The first trading strategy was found by optimizing the scanner for low drawdown, (per Prasad’s request):

Backtest results for weekly TQQQ trading strategy showing low (8%) drawdown. The backtest is for the period 2/11/10 to 8/14/15.

This strategy gave similar return to buy/hold with much lower drawdown (8% vs. 41%). It only spent 42% of the time in the market, so it was quite efficient. The user defined price is found by averaging the open price of the current week, the previous week’s low price and the previous week’s high price. Here is the equity curve:

Equity curve for the low drawdown TQQQ trading strategy backtest. Return is about the same as buy/hold.

These results were corrected 1-4-2016 to fix the short-hold return.

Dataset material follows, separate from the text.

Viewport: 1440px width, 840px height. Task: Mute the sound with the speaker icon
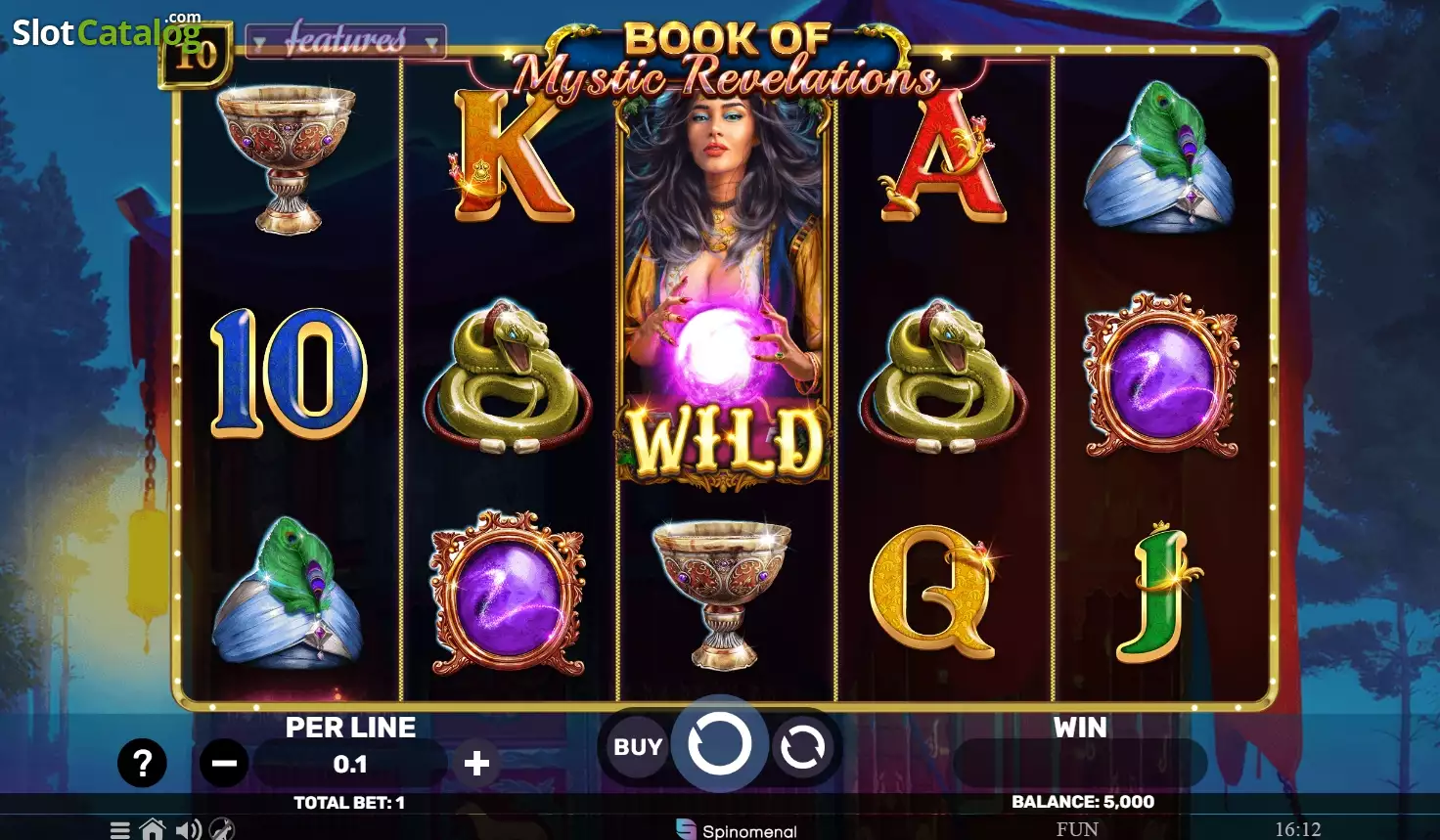tap(189, 830)
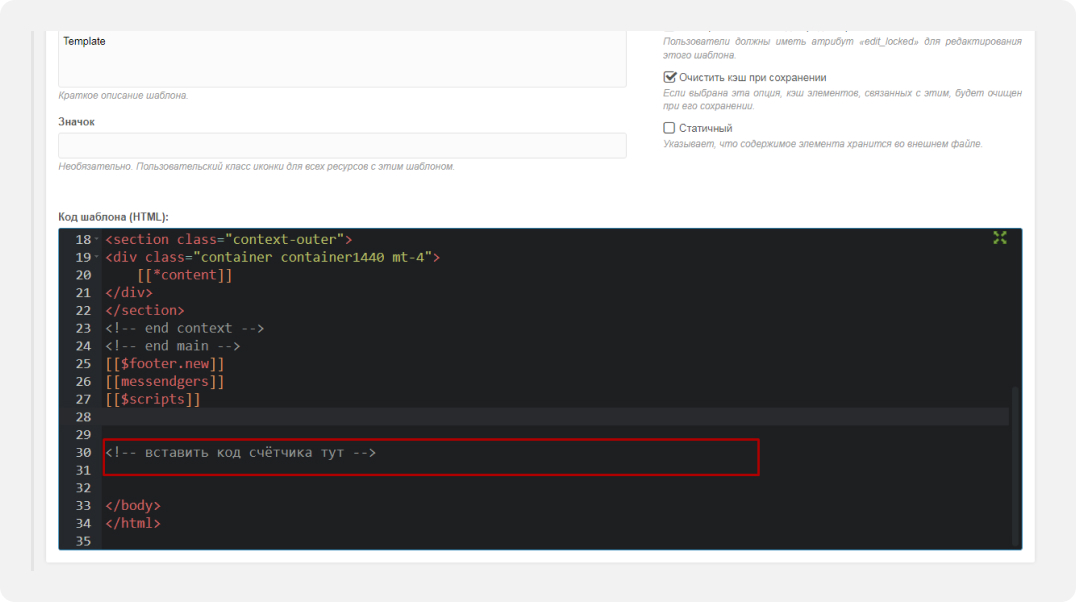
Task: Fold the div container at line 19
Action: pyautogui.click(x=96, y=257)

The second TQQQ trading strategy backtest was found by optimizing the SignalSolver scanner for returns:

This is a long & short strategy when you are were always in the market either long or short. The equity curve shows that this was not a frequent trader, in fact no trades since Dec 2011:

List of trades: TQQQ.W RR .


Please note: All trading strategies are backtested on a single security and will typically not give similar results on other securities. All returns are compounded. Trading costs are assumed to be $7.00 per trade with zero slippage.

The posting was corrected 12/29/2015 for an error in the short-side returns of the BMS ACO algorithm.

Update 10-20-2016

BMS ACO has continued to track buy-hold with no trades adding 7.45%.

TQQQ Trading Strategy Update Oct 20th 2016

TQQQ Trading Strategy Update Oct 20th 2016

This strategy peaked 11/30/2015.

GILD Trading Strategy (Weekly intervention)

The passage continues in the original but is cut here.